Conformation of the Combining Site of Immunoglobulins

Amzel, L.

Abstract

The specificity and the affinity of antibodies are determined by the conformation of six short stretches of sequences usually called the complementarity determining residues (CDR's). The total number of amino acids contained in the CDR's is not very large and therefore, using the known three-dimensional structures of the antigen binding fragments (Fab's) of several immunoglobulins, attempts have been made at modelling the conformation of the combining site of different immunoglobulin molecules. In this study, we propose to implement and evaluate procedures that will extend through the use of energy minimization methods the initial studies on the prediction of the conformation of the binding sites of immunoglobulins. The procedures will include protocols and parameters that will be optimized to produce the correct coordinates of a known structure based on others. At least one structure will be left out of the data based used during this development stage.

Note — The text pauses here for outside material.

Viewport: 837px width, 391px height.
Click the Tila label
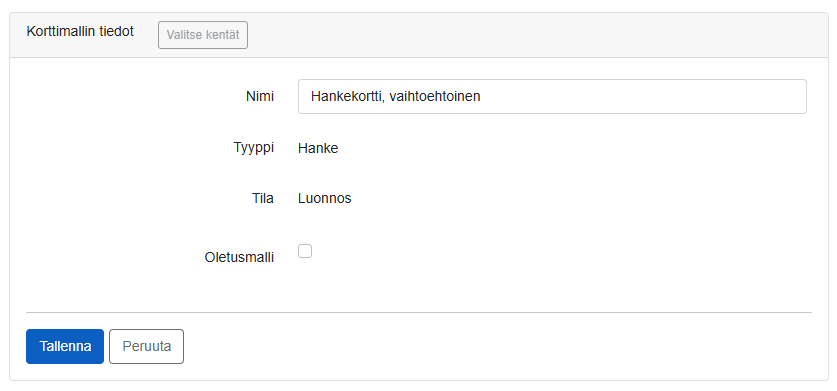pos(263,199)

The success of the procedures will be assessed by their ability to produce correct coordinates for the binding site of the structure that was never included in the data base. If the methods are successful, they will be used initially to further the studies on the binding characteristics of the mouse phosphoryl choline binding proteins (myeloma and hybridoma). The ability to model the conformation of the binding site of immunoglobulins based on sequence data represents an important step towards understanding antibody specificity. In addition, the same methods and procedures could be used to compute the structures of homologous proteins based on a known structure. This would include proteins in evolutionarily related species, mutated proteins, specifically modified proteins and other cases of molecules of similar sequence.